> What is expected
Print out the entries from the line containing "You are a computer-use" through the last line, exactly, and print nothing else. Pictures are not copied.

Saved entries

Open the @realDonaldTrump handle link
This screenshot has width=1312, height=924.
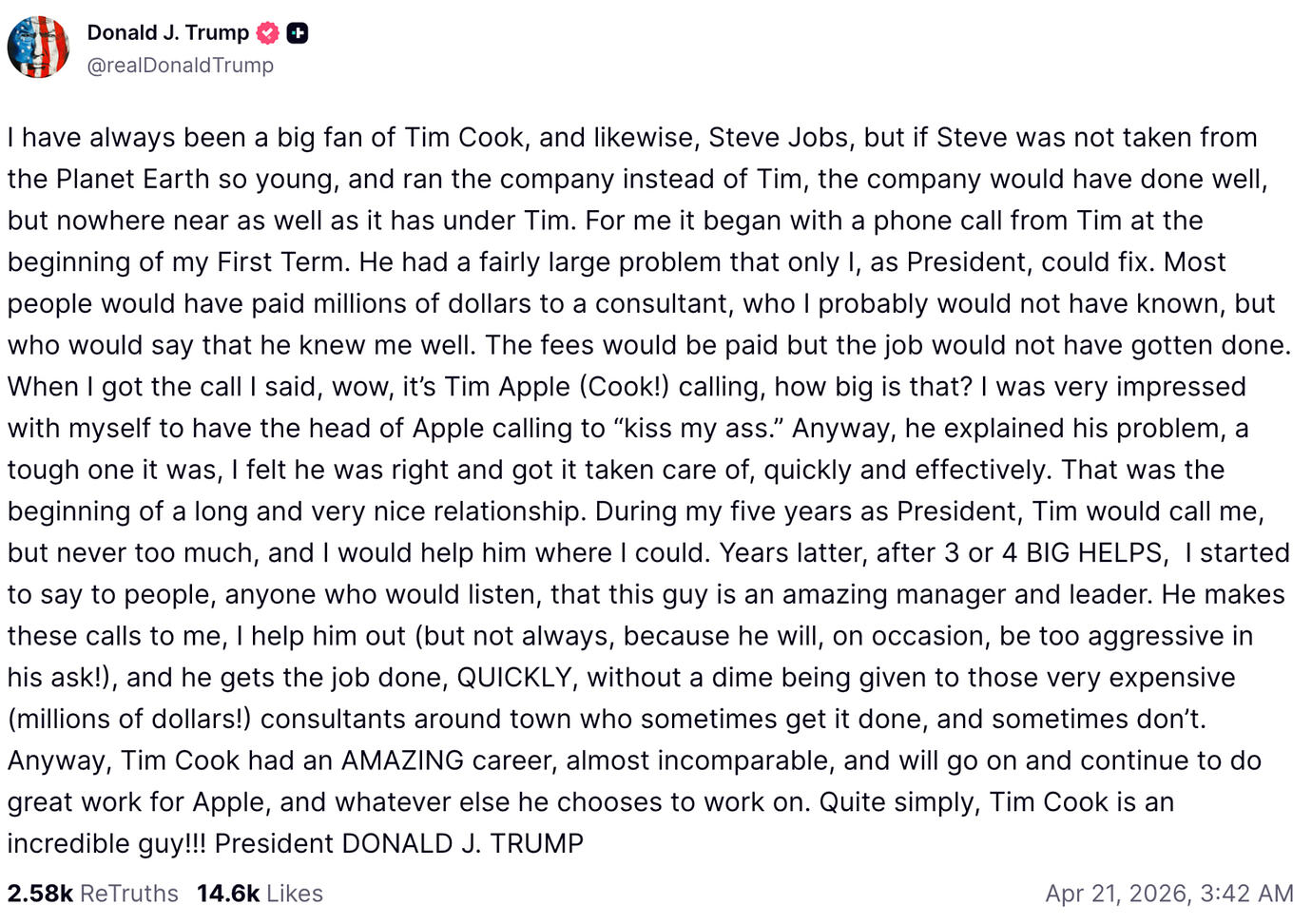180,66
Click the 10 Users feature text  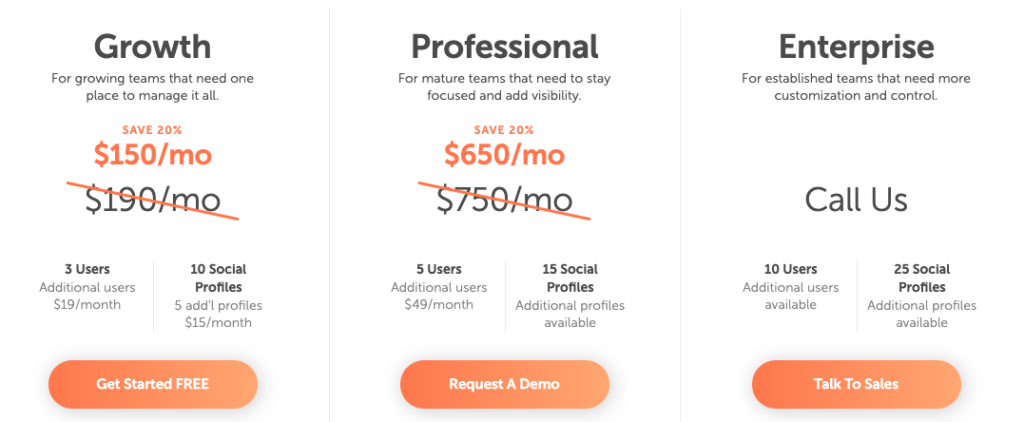tap(790, 269)
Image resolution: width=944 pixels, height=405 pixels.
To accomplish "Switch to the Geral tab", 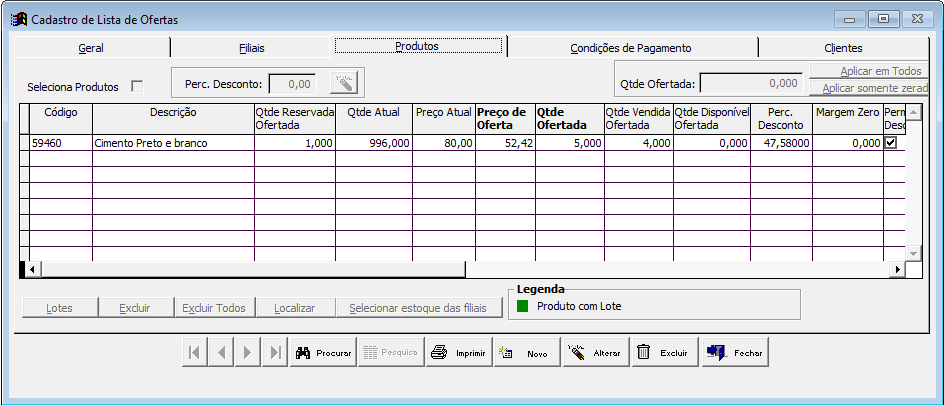I will click(x=91, y=47).
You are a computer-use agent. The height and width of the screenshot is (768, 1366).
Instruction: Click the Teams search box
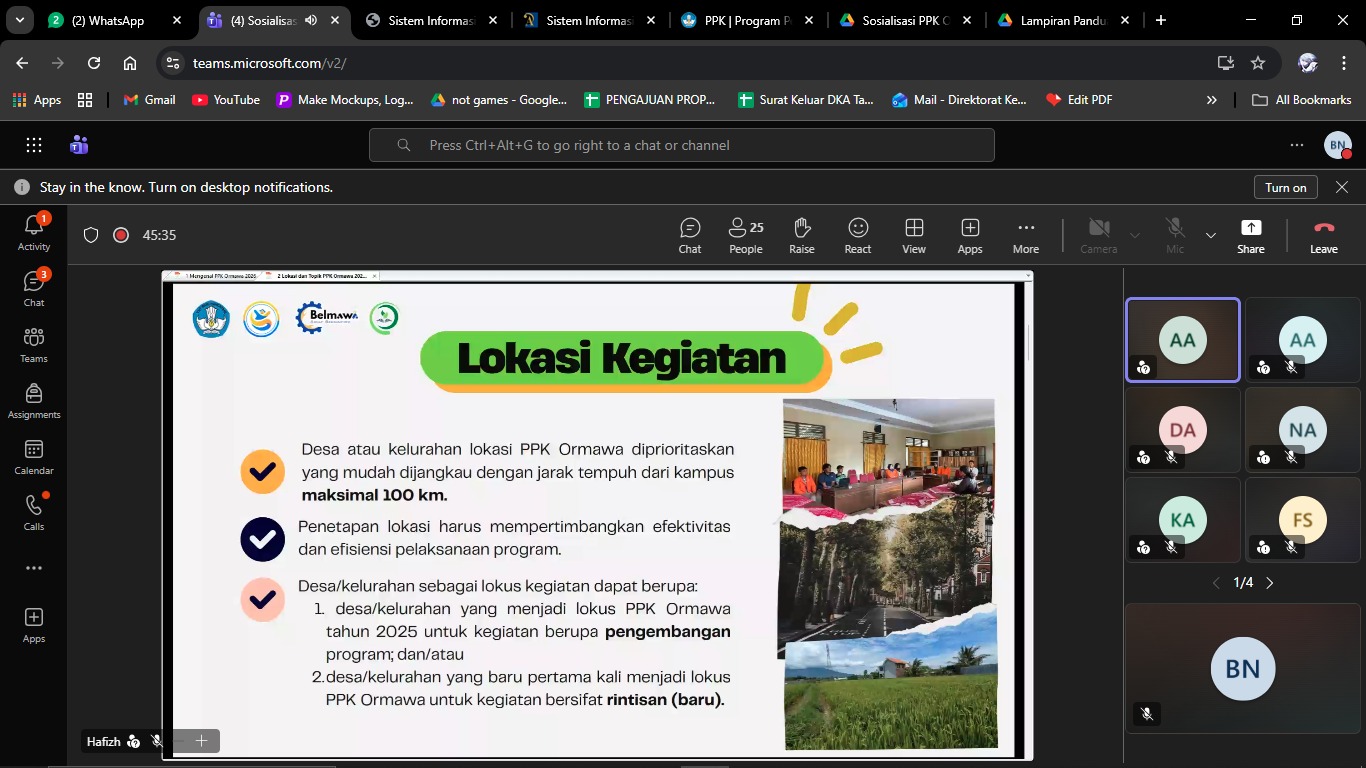click(681, 145)
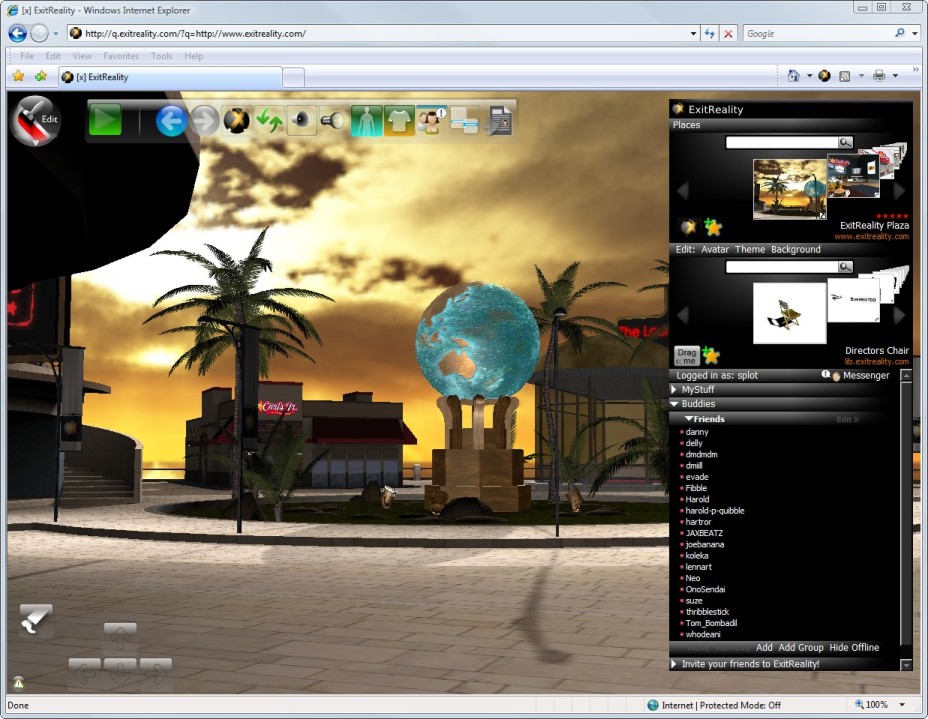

> Answer section
You are a computer-use agent. The height and width of the screenshot is (768, 1366).
Instruction: Click the Teams search box
click(681, 145)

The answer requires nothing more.